YOUR ASSIGNMENT =
All entries are to be copied exactly, with pictures removed.

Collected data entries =

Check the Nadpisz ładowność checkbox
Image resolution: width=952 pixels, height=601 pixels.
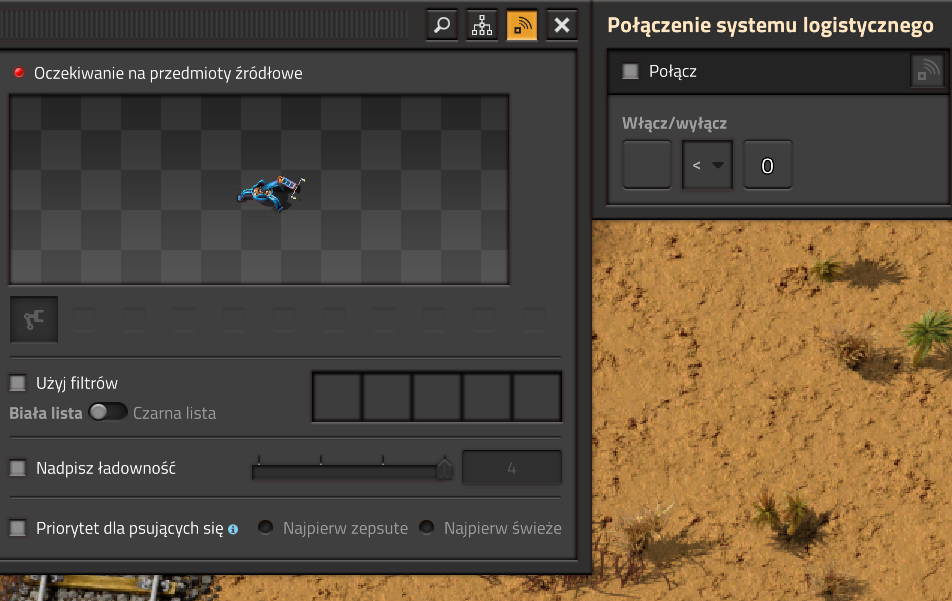[x=18, y=467]
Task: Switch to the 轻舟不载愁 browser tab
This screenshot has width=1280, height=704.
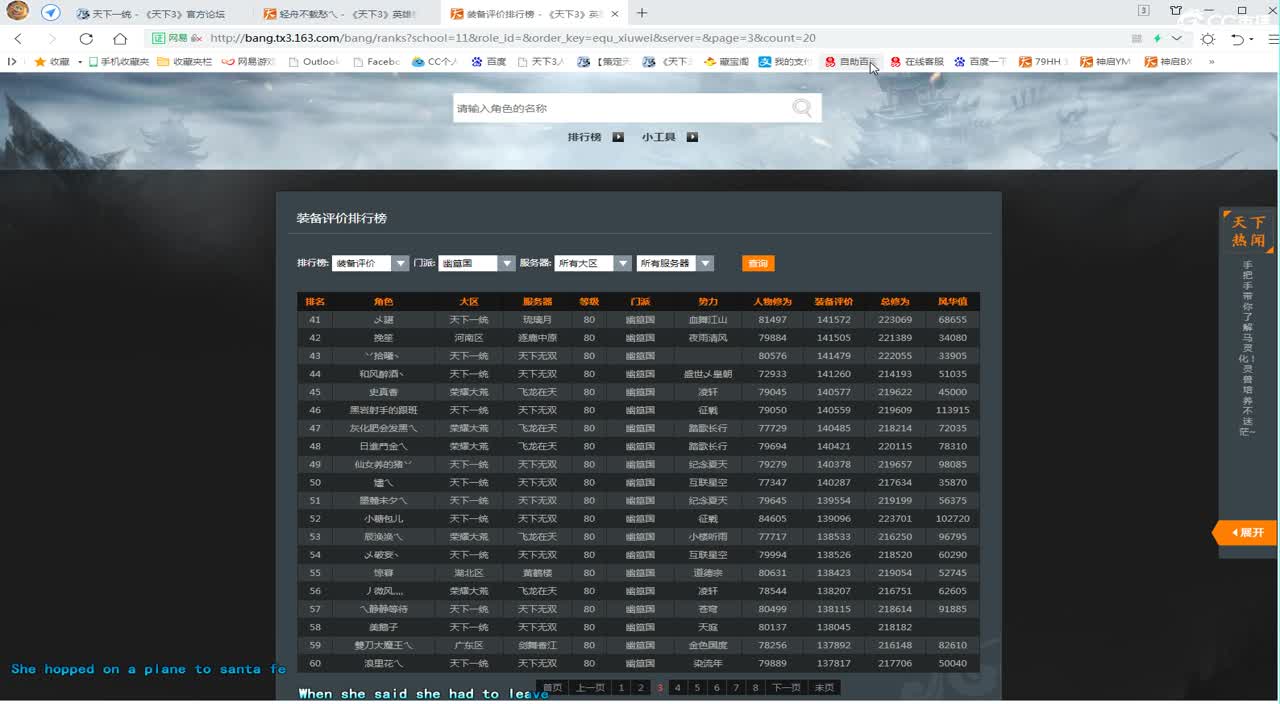Action: pyautogui.click(x=338, y=14)
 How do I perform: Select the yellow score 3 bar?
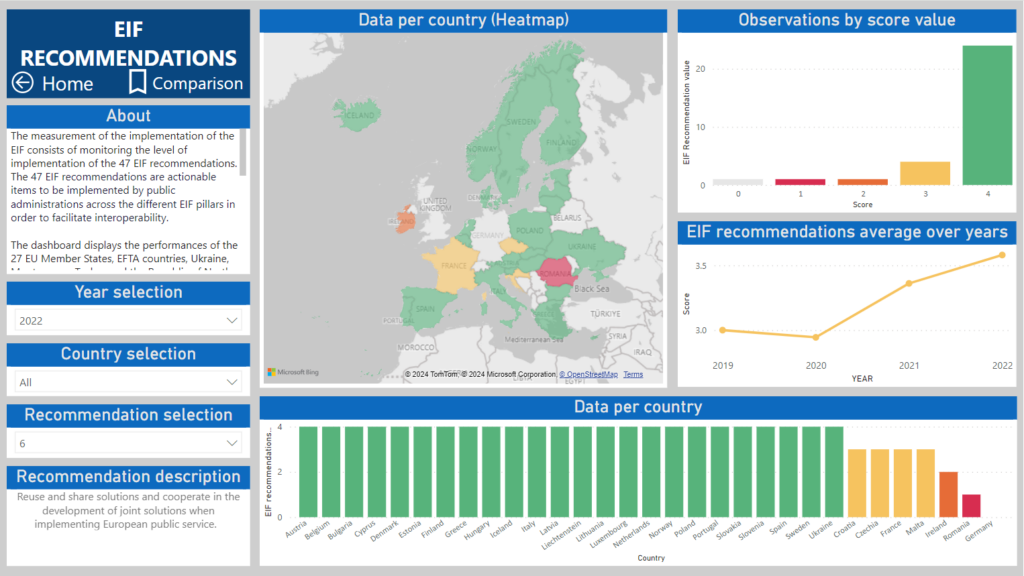[925, 173]
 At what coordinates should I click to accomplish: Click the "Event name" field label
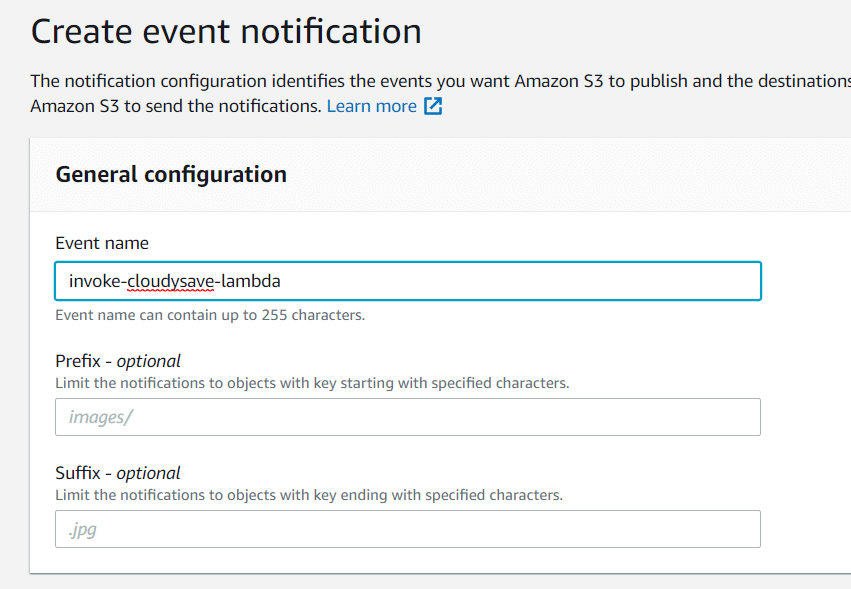click(102, 243)
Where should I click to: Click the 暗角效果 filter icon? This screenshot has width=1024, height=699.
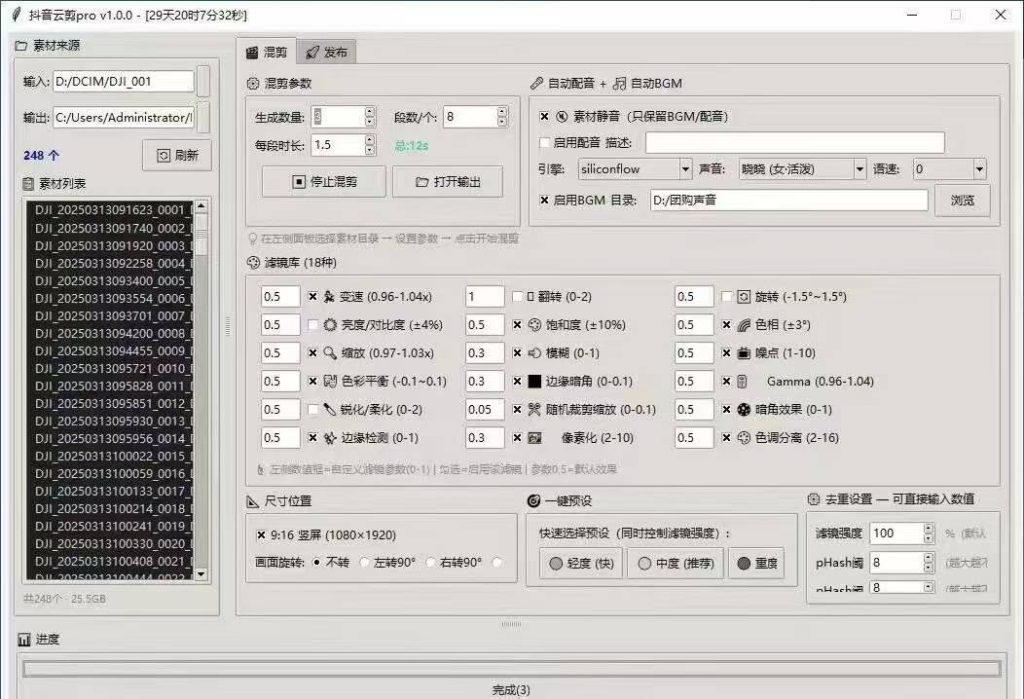coord(744,410)
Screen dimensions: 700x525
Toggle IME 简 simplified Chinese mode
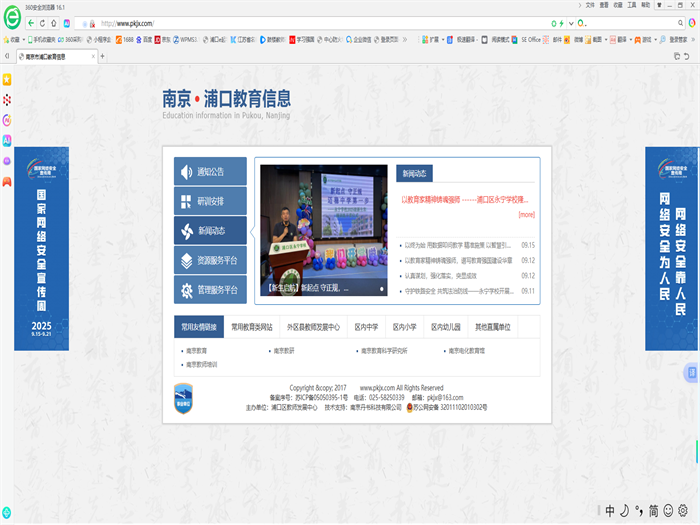click(x=653, y=510)
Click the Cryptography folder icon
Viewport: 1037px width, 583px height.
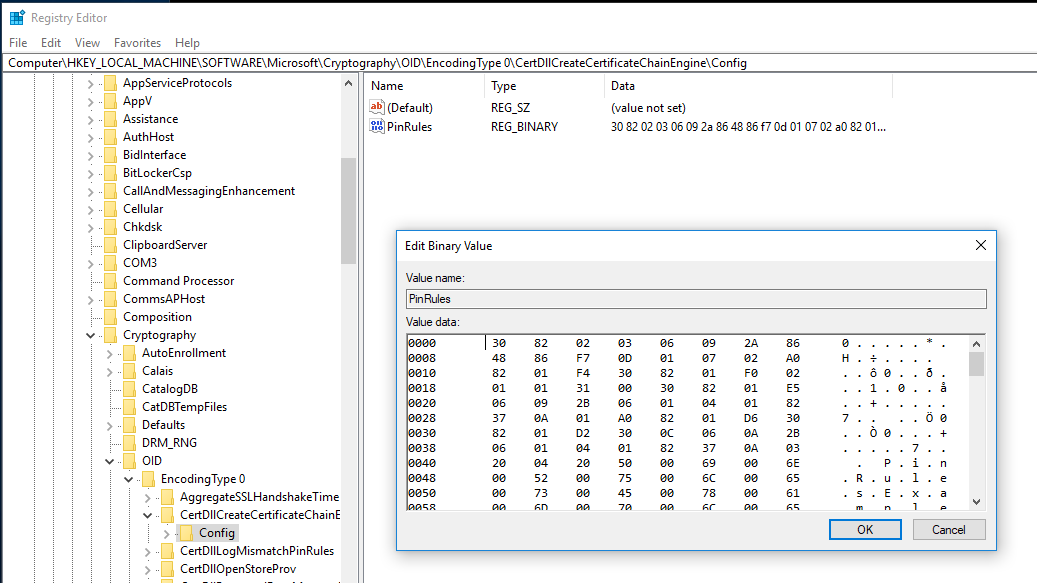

FINISHED EXERCISE =
Check the Nadpisz ładowność checkbox
Image resolution: width=952 pixels, height=601 pixels.
[x=18, y=467]
Task: Switch to the 轻舟不载愁 browser tab
This screenshot has width=1280, height=704.
Action: pyautogui.click(x=338, y=14)
 How do I perform: Select the yellow score 3 bar?
[925, 173]
 At what coordinates should I click to accomplish: Click the "Event name" field label
click(102, 243)
Where should I click to: Click the 暗角效果 filter icon? This screenshot has width=1024, height=699.
coord(744,410)
Screen dimensions: 700x525
Toggle IME 简 simplified Chinese mode
click(x=653, y=510)
Click the Cryptography folder icon
Viewport: 1037px width, 583px height.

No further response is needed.